# PROBLEM TO WORK ON
Please output the section of the listing below that opens with the line containing "The height and width of the screenshot is (467, 830)." and closes with the line containing "Viewport: 1244px width, 687px height.", exactly and with nothing else.
┌─ EXCERPTED RECORDS
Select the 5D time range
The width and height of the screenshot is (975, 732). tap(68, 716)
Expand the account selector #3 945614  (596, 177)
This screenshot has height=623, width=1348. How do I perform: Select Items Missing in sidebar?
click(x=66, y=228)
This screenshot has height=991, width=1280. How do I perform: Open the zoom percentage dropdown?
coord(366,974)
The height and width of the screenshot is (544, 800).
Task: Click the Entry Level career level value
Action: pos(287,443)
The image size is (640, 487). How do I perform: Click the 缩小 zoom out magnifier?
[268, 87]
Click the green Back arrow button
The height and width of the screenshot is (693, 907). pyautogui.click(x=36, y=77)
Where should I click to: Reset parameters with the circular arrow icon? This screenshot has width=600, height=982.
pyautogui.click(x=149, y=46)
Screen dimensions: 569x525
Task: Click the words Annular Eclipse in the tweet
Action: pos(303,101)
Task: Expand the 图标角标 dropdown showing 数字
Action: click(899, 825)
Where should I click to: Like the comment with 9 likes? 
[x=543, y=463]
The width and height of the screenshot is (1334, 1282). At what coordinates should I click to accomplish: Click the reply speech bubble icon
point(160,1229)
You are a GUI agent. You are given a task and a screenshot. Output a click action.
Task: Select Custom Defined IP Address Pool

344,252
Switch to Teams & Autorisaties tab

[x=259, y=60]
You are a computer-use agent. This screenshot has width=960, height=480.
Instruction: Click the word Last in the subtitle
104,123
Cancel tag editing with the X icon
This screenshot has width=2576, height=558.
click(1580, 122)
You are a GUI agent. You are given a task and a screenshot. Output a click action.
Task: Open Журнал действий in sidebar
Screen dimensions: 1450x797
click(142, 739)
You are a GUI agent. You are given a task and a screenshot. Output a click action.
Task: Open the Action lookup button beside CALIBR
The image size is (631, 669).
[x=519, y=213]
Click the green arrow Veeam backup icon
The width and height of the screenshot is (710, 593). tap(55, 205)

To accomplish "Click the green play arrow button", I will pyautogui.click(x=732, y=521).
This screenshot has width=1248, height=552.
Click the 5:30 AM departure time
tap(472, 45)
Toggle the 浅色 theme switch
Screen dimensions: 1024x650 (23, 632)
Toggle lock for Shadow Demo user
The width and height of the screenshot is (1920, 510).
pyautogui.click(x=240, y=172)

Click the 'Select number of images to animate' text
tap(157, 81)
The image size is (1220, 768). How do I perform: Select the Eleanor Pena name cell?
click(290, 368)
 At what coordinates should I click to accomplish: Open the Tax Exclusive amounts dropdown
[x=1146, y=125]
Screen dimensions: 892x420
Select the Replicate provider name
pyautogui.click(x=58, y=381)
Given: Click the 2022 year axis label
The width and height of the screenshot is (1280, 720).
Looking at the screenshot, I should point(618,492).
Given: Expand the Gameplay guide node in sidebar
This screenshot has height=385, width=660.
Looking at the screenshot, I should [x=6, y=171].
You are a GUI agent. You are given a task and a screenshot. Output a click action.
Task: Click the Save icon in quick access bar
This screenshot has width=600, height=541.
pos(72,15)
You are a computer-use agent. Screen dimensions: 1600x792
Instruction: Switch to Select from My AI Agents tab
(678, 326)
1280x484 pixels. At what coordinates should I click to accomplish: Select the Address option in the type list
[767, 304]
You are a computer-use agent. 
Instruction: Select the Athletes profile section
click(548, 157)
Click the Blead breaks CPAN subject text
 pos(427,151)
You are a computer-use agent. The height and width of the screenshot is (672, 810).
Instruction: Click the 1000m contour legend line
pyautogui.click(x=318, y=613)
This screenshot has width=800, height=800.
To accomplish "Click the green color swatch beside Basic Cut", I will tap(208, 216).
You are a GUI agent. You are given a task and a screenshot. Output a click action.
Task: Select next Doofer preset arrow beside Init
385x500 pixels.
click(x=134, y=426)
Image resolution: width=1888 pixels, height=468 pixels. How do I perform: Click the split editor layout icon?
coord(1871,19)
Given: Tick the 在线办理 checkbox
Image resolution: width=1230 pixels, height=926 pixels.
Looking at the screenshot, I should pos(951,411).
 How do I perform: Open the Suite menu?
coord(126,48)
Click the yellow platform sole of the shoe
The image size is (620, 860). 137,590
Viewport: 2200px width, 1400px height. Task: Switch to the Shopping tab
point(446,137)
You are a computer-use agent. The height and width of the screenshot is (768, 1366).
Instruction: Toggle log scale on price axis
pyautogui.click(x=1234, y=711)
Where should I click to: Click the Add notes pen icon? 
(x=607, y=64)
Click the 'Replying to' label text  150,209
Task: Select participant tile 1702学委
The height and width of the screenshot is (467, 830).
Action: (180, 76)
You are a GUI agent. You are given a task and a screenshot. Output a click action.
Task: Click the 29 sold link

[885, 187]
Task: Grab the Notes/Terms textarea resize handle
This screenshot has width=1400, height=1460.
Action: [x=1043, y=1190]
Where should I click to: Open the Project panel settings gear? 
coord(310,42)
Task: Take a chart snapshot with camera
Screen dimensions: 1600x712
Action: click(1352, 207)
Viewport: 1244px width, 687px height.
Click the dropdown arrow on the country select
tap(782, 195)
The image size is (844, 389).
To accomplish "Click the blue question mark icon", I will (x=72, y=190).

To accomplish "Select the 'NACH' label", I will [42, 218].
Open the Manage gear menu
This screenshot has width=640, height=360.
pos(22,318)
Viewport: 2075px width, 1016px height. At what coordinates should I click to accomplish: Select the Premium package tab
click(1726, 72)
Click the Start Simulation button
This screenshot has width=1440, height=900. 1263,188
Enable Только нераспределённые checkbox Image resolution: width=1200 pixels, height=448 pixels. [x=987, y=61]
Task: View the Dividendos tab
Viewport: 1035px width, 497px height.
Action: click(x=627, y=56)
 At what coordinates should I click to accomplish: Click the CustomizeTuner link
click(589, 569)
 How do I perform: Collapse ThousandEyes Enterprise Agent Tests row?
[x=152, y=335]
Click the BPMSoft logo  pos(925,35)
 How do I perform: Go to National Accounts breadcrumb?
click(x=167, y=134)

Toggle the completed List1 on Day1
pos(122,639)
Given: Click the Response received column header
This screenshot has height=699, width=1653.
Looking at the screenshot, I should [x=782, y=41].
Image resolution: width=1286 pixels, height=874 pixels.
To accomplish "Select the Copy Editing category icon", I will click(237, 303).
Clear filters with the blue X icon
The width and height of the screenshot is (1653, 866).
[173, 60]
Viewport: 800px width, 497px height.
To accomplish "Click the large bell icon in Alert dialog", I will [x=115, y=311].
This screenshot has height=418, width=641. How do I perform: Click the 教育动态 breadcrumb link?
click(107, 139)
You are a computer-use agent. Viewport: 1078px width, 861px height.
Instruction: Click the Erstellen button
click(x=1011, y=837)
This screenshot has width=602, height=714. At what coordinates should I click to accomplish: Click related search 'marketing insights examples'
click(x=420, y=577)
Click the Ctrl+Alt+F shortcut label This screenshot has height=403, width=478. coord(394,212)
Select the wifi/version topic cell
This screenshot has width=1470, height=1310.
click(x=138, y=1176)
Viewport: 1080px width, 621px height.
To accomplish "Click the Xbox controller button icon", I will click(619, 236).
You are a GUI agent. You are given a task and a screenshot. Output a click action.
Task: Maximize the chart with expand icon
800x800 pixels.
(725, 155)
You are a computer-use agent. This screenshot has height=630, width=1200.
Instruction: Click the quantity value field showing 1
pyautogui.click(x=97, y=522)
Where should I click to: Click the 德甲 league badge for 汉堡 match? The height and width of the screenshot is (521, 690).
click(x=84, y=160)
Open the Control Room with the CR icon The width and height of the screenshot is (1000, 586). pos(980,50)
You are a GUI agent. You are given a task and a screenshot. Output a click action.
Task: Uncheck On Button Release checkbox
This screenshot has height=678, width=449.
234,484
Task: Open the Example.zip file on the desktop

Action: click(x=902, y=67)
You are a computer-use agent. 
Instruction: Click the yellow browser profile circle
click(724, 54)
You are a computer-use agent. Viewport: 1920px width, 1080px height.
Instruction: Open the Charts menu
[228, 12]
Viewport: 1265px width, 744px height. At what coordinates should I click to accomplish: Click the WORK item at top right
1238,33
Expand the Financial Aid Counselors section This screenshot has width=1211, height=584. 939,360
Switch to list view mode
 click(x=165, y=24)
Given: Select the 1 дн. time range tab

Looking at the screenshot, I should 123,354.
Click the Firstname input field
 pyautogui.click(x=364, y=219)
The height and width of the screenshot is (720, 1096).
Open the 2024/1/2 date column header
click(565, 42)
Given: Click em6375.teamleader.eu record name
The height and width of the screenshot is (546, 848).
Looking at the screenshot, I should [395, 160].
└─
# EXERCISE OUTPUT
The height and width of the screenshot is (467, 830).
Action: (180, 76)
You are a GUI agent. You are given a task and a screenshot. Output a click action.
Task: Click the 29 sold link

[885, 187]
Task: Grab the Notes/Terms textarea resize handle
This screenshot has width=1400, height=1460.
Action: [x=1043, y=1190]
Where should I click to: Open the Project panel settings gear? 
coord(310,42)
Task: Take a chart snapshot with camera
Screen dimensions: 1600x712
Action: click(1352, 207)
Viewport: 1244px width, 687px height.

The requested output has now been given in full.